The weather was (once again) hot and the environment quite stressful. It took Saga a day to acclimate to her surroundings but then she worked well and had the opportunity to tackle some new situations. She worked searches in an abandoned mine shaft, the ruins of an old lumber mill and in a concrete plant.
Saga and I traveled to Brno in Czech Republic for a training weekend. It was a great opportunity to work on new rubble sites, meet new people and exchange experience.
It was a very trying trip for Saga. On Friday we drove for eight hours, than did two searches in very high temperatures and a night search on a new and difficult rubble site. Saturday morning was rainy and we trained area search, but in the afternoon we traveled to another new rubble site. On Sunday we did two more searches on the first site and then slowly made our way back home.
Getting accustomed to long journeys and working in new, stressful surroundings is essential for an operative search and rescue dog. That is why it is so important to travel and put a young or inexperienced dog into novel situations.
Our own K9 SAR unit organized a disaster search training weekend. It was an extreme experience … we started with a rope descent from the third foor; we did six searches in two days on three different sites, including a night search.

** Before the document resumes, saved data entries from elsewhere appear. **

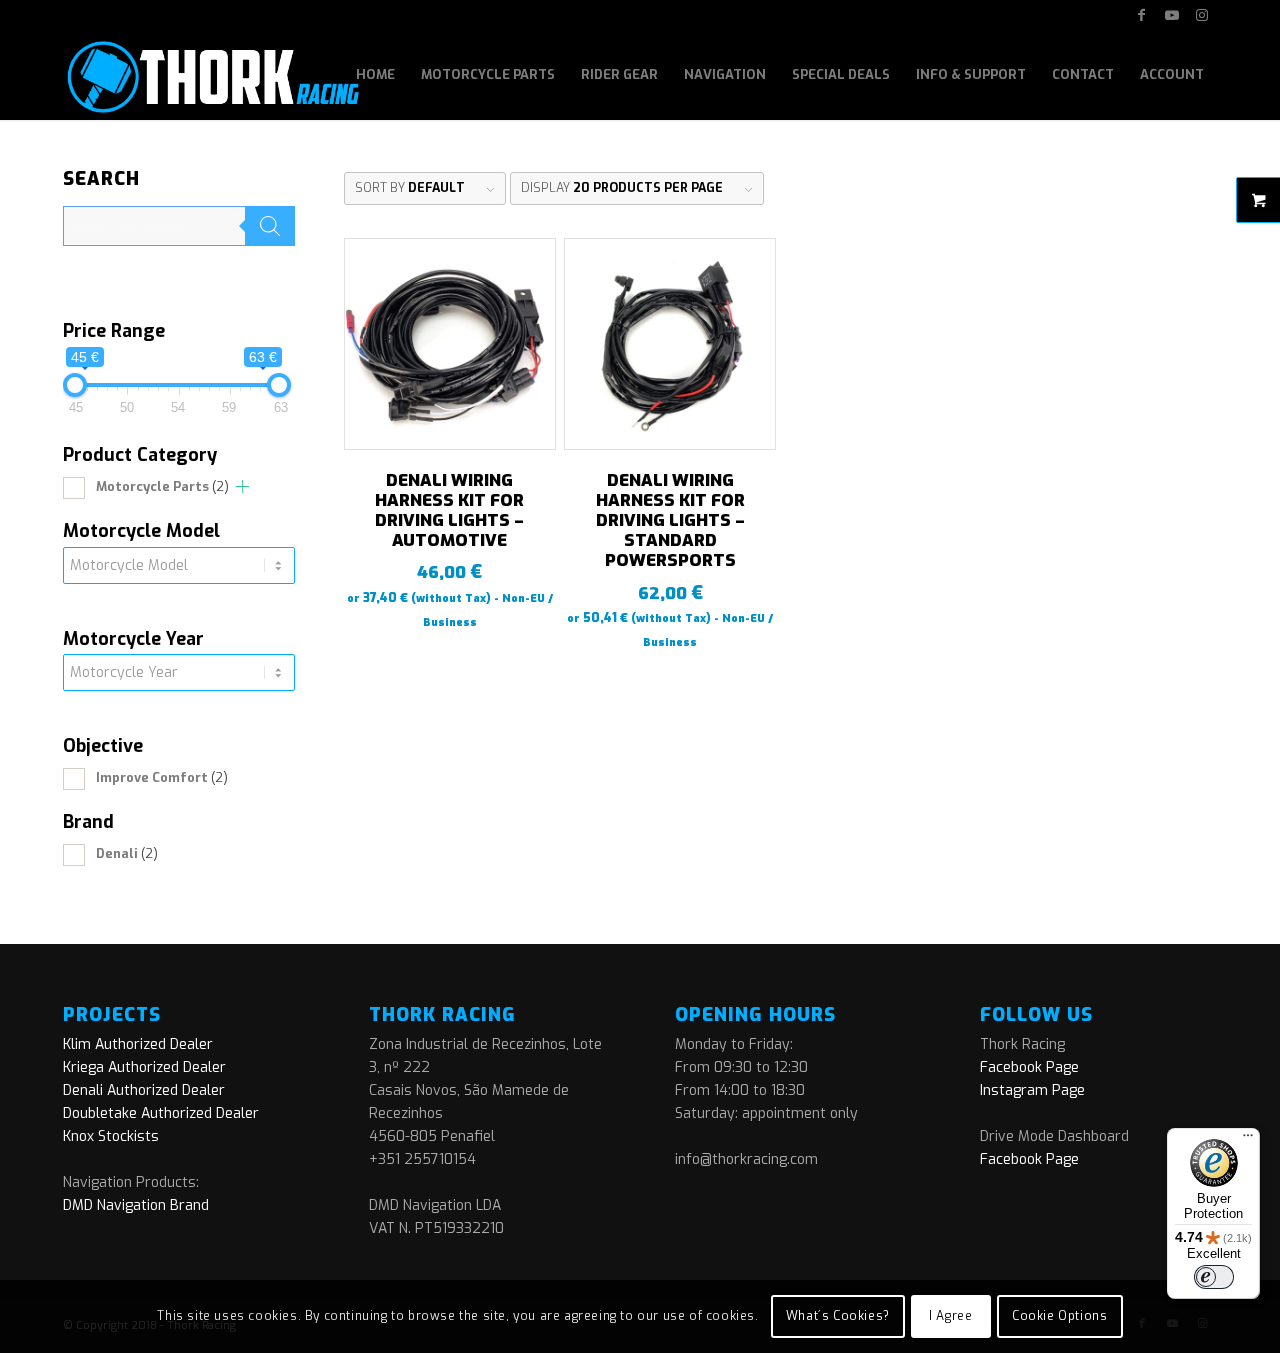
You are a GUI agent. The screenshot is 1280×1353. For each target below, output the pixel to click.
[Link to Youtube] (1171, 15)
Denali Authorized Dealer (144, 1090)
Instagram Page (1032, 1090)
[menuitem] (375, 75)
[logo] (211, 75)
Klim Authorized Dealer (138, 1044)
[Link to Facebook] (1141, 15)
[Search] (270, 226)
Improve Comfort (162, 777)
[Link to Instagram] (1202, 15)
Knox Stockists (111, 1136)
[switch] (1214, 1277)
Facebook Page (1029, 1067)
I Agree (950, 1316)
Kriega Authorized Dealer (144, 1067)
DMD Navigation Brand (136, 1205)
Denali (127, 853)
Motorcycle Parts (162, 486)
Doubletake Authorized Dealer (161, 1113)
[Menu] (1248, 1140)
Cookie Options (1059, 1316)
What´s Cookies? (838, 1316)
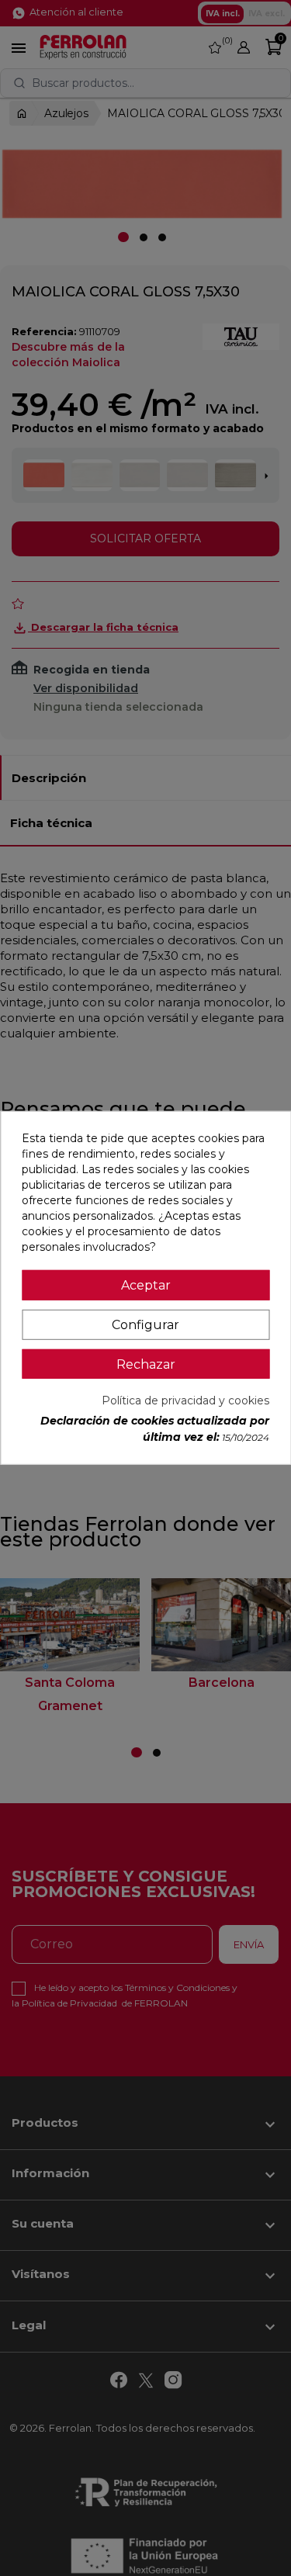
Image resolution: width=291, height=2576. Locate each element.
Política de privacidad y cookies (185, 1400)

Working in extreme temperatures (up to 32°C); in concrete, asphalt and in war tunnels form WWII. Saga also had to contend with a stressed and distracted handler, since I was also the main organizer and instructor of my group. As always she was highly motivated, adapting to new and difficult circumstances with ease. A hallmark of a high drive, stable working dog.
Saga went to her first ever SAR boot camp. It was a weekend of firsts … new people, new dogs, sleeping in the car, working for three days straight. Lots of hard work and excitement. We trained wilderness or area search, prepairing for our first test which will be in September.
by Jasna Šporar
by Jasna Šporar
by Jasna Šporar
We participated in a competition called Hard Dog Race this weekend. It was a six kilometers long track with sixteen obstacles, ran in baking heat (28°C). It is a test of physical and mental preparation and of the bond between dog and handler. Out of 438 teams in women’s division, we ranked 20th. Which is pretty good for our first time 😉
Without a doubt the rappel or rope descent is one of the most stressful parts of canine search and rescue. It is stressful for the handler, because rappeling with a dog strapped to your body is not an easy thing to do. But it is even more stressful for the dog, since she does not understand what is happening and is hanging many meters above ground with no control whatsoever.
A certified SAR canine has to stay calm, follow her handlers lead and most of all be able to work after. It takes a lot of training and an awsome prey drive to work a search after a 50 meter descent.